[Interface element records]

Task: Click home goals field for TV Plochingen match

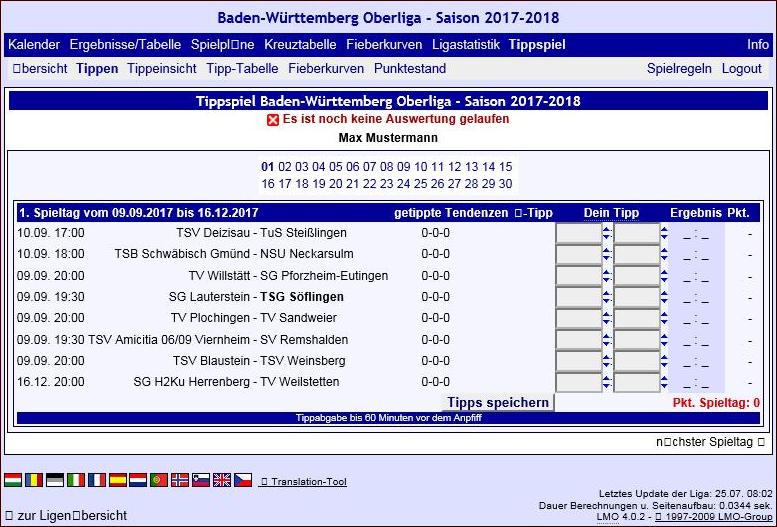Action: point(578,318)

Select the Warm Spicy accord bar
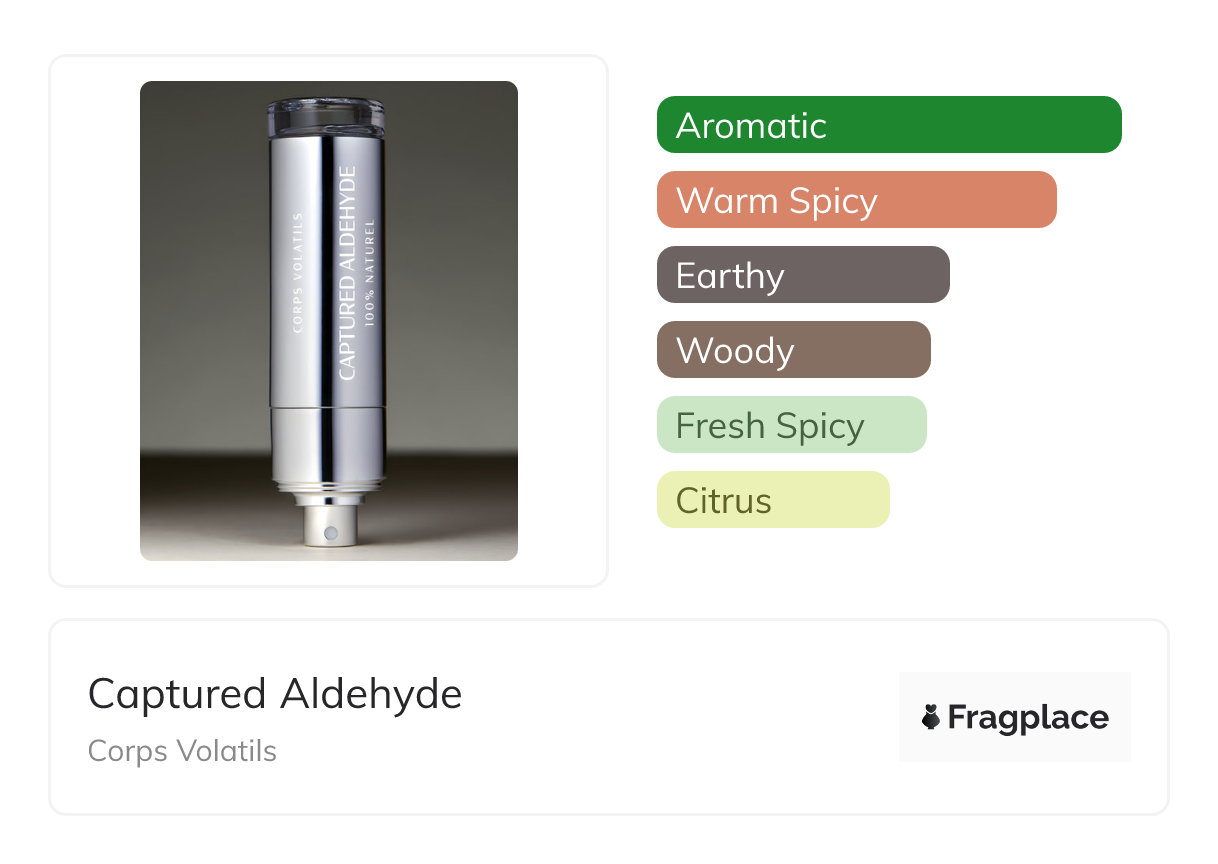(856, 200)
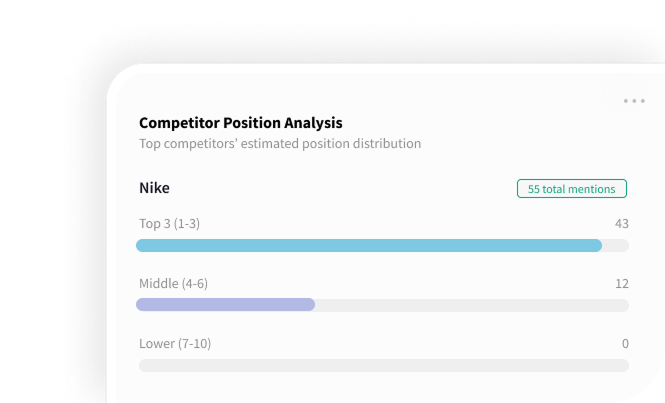665x403 pixels.
Task: Click the '55 total mentions' badge
Action: (572, 189)
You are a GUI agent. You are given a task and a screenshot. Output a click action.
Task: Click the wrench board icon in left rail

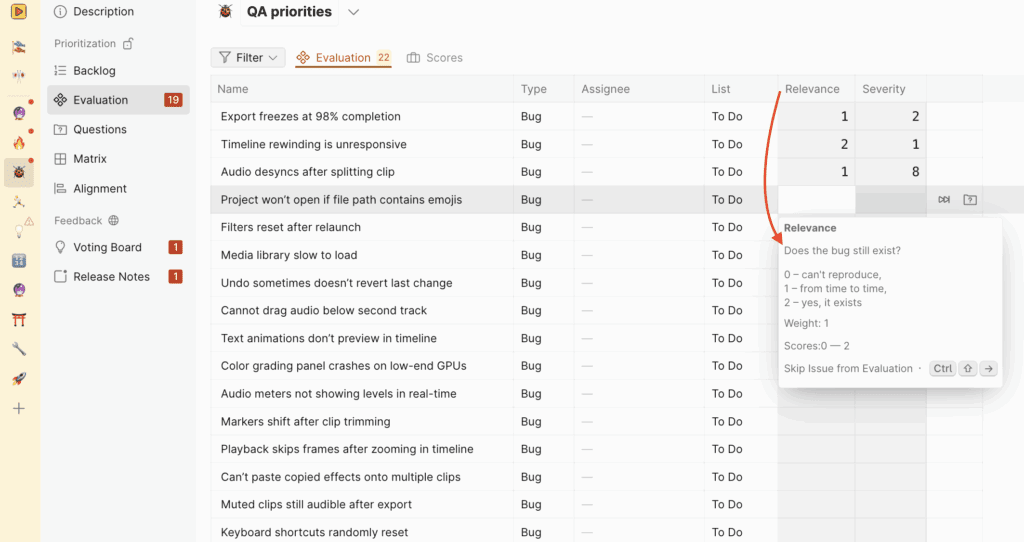tap(18, 349)
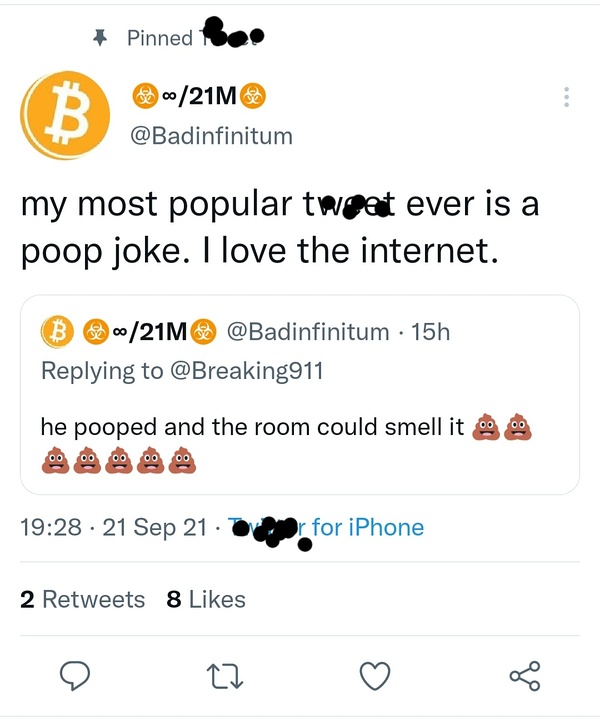Viewport: 600px width, 727px height.
Task: View the 8 Likes list
Action: pyautogui.click(x=206, y=599)
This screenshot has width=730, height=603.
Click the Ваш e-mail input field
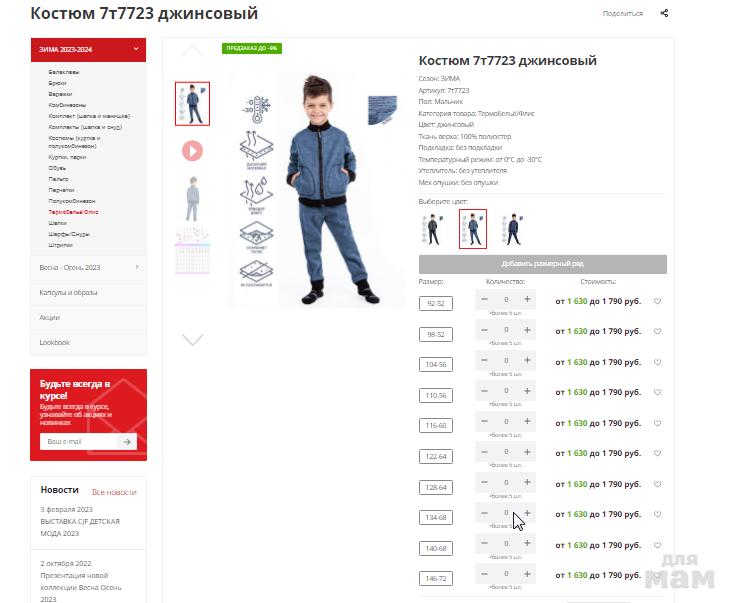(79, 441)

* **What is required**:
Reproduce every one of these lines without any changes, omitting the pictures from your answer.

* **Answer below**:
Task: Click home goals field for TV Plochingen match

Action: point(578,318)

Select the Warm Spicy accord bar
(856, 200)
665x403 pixels.
Task: Click the '55 total mentions' badge
Action: (572, 189)
You are a GUI agent. You are given a task and a screenshot. Output a click action.
Task: Click the wrench board icon in left rail

tap(18, 349)
Viewport: 600px width, 727px height.
Task: View the 8 Likes list
Action: pyautogui.click(x=206, y=599)
This screenshot has width=730, height=603.
Click the Ваш e-mail input field
(79, 441)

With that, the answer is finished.